_Aim of the exercise_
Using the entries that follow, collect the lines where the word "computer" appears.

====== Data extracts

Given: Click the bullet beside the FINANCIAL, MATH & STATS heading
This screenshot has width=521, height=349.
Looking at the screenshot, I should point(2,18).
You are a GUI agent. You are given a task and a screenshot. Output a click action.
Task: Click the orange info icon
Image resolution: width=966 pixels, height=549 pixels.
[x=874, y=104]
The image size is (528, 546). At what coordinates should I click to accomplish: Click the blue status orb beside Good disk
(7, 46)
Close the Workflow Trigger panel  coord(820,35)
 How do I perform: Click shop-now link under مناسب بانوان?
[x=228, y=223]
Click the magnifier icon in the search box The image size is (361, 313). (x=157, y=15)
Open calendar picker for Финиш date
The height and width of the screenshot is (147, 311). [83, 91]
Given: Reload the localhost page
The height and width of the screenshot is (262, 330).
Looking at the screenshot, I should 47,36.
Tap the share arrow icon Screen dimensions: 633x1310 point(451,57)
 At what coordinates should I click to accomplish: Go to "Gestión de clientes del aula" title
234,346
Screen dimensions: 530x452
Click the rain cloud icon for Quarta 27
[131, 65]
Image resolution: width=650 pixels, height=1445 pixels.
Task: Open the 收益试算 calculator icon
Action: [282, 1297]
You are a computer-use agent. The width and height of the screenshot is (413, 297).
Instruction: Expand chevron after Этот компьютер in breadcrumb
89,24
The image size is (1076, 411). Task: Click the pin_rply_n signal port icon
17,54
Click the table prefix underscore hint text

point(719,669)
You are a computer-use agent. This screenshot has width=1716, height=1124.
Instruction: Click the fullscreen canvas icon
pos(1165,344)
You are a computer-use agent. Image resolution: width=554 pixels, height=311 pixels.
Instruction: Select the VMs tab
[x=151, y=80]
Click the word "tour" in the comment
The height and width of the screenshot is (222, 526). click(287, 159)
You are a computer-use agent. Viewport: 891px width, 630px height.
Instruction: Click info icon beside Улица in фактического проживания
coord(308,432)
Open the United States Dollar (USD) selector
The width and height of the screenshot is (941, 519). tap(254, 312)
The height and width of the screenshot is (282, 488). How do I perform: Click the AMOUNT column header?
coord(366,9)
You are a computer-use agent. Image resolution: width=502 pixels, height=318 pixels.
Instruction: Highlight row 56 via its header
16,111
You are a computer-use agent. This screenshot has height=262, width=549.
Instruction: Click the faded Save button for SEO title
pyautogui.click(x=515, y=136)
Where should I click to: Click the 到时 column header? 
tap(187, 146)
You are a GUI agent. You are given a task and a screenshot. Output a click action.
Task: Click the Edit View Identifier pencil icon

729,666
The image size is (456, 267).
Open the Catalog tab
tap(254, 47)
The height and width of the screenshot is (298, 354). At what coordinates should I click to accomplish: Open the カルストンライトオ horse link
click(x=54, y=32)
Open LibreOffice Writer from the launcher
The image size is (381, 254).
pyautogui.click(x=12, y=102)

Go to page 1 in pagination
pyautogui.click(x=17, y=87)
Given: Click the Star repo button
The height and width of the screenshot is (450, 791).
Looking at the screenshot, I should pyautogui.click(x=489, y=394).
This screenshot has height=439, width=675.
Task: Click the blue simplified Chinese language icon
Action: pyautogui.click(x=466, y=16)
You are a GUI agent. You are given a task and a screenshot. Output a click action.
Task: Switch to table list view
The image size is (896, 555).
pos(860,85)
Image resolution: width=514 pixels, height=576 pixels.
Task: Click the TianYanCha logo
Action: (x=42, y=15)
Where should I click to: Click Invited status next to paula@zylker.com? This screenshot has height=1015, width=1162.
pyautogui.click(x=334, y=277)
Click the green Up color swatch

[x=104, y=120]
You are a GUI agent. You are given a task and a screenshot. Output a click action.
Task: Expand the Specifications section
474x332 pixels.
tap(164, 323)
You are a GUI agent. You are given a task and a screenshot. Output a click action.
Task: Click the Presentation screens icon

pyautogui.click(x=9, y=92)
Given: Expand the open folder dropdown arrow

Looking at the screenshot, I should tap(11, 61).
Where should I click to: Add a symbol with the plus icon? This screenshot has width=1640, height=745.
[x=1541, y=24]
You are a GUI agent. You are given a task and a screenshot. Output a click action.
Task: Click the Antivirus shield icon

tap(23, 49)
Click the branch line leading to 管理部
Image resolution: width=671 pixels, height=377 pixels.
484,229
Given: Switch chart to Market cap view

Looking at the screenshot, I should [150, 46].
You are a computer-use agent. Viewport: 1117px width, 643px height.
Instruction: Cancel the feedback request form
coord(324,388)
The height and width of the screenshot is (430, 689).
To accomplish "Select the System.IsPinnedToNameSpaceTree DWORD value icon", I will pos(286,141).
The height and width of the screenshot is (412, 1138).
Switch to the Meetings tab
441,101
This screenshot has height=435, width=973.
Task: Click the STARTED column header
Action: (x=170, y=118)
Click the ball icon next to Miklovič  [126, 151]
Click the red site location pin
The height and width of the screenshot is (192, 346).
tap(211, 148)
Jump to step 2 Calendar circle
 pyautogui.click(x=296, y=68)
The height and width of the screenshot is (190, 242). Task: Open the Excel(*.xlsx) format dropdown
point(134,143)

============

_Reply to the exercise_
You are a computer-use agent. The width and height of the screenshot is (413, 297).
You are a computer-use agent. This screenshot has width=1716, height=1124.
You are a computer-use agent. Image resolution: width=554 pixels, height=311 pixels.
You are a computer-use agent. Viewport: 891px width, 630px height.
You are a computer-use agent. Image resolution: width=502 pixels, height=318 pixels.
You are a computer-use agent. This screenshot has height=262, width=549.
You are a computer-use agent. Viewport: 1117px width, 643px height.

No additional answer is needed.